# Exercise prompt:
Reproduce the gear bag post word for word, between "1@ Canon EF" and "Camera (Body Only)", inclusive.
[BEGIN Selected extract]
300 II, 200-400, & 600 f4L IS II/Canon Big Lens Gear Bag Questions and Answers

My Dilemma

My dilemma is a simple one. I know that my gear bag for the UK Puffin IPT will include the following:

1 @ Canon EF 24-70mm f/2.8L II USM lens

1@ Canon EF 70-200mm f/2.8L IS II USM lens

1 @ Canon EF 300mm f/2.8L IS II USM lens

3 @ Canon Extender EF 1.4X III

2 @ Canon Extender EF 2X III

2 @ Canon EOS-1D X

1 @ Canon EOS 5D Mark III DSLR Camera (Body Only)

I am sure that with the gear above that my shoulder will get a pretty good rest and that I will make lots of great images. In Iceland I made head portraits of puffins with a 70-200, a 1.4X TC, and a 1.3X camera body so the 300 II/2X III TC will do fine as a long lens.

My dilemma is whether or not to bring the Canon EF 600mm f/4L IS II USM lens. My shoulder is dong better but is not yet completely healed. I know that the 600 II will be worthless on the Gannet boat trips where the 70-200 will shine. The 600 will likely prove useful on our puffin boat landings should I chose to carry it on our landings…. That I would do only once or twice. I am considering bringing the 600 II for early morning or late afternoon/early evening shoreline sessions. Writing this has me leaning towards being smart for once and leaving the 600 II at home. Jim can ship it to my Mom’s so that I will have it for the Nickerson Beach IPT where a long super-telephoto is pretty much a necessity for my style of shooting.
[END Selected extract]
[BEGIN Data section]
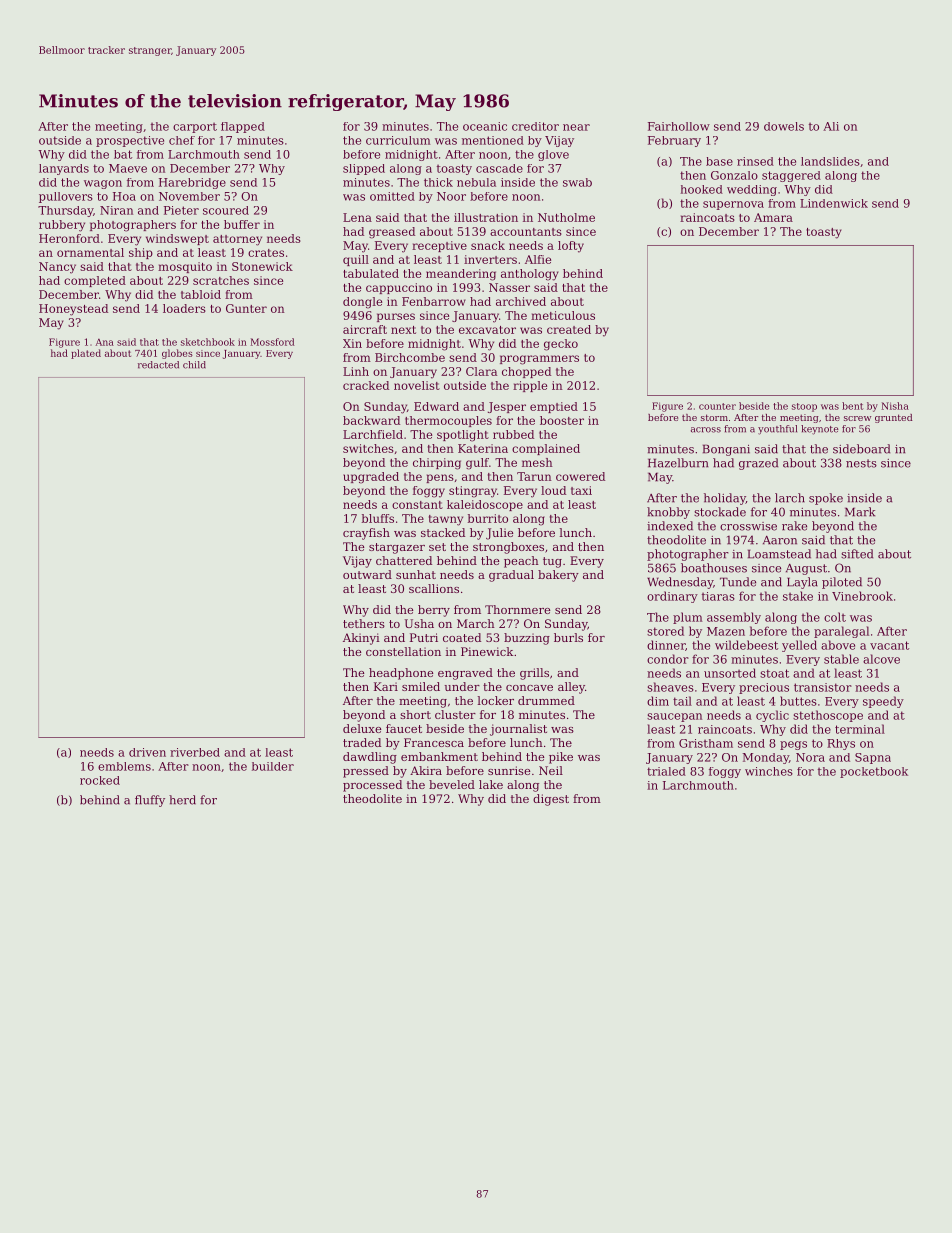 This screenshot has height=1233, width=952. Describe the element at coordinates (182, 800) in the screenshot. I see `herd` at that location.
[END Data section]
# Task solution:
1@ Canon EF 70-200mm f/2.8L IS II USM lens

1 @ Canon EF 300mm f/2.8L IS II USM lens

3 @ Canon Extender EF 1.4X III

2 @ Canon Extender EF 2X III

2 @ Canon EOS-1D X

1 @ Canon EOS 5D Mark III DSLR Camera (Body Only)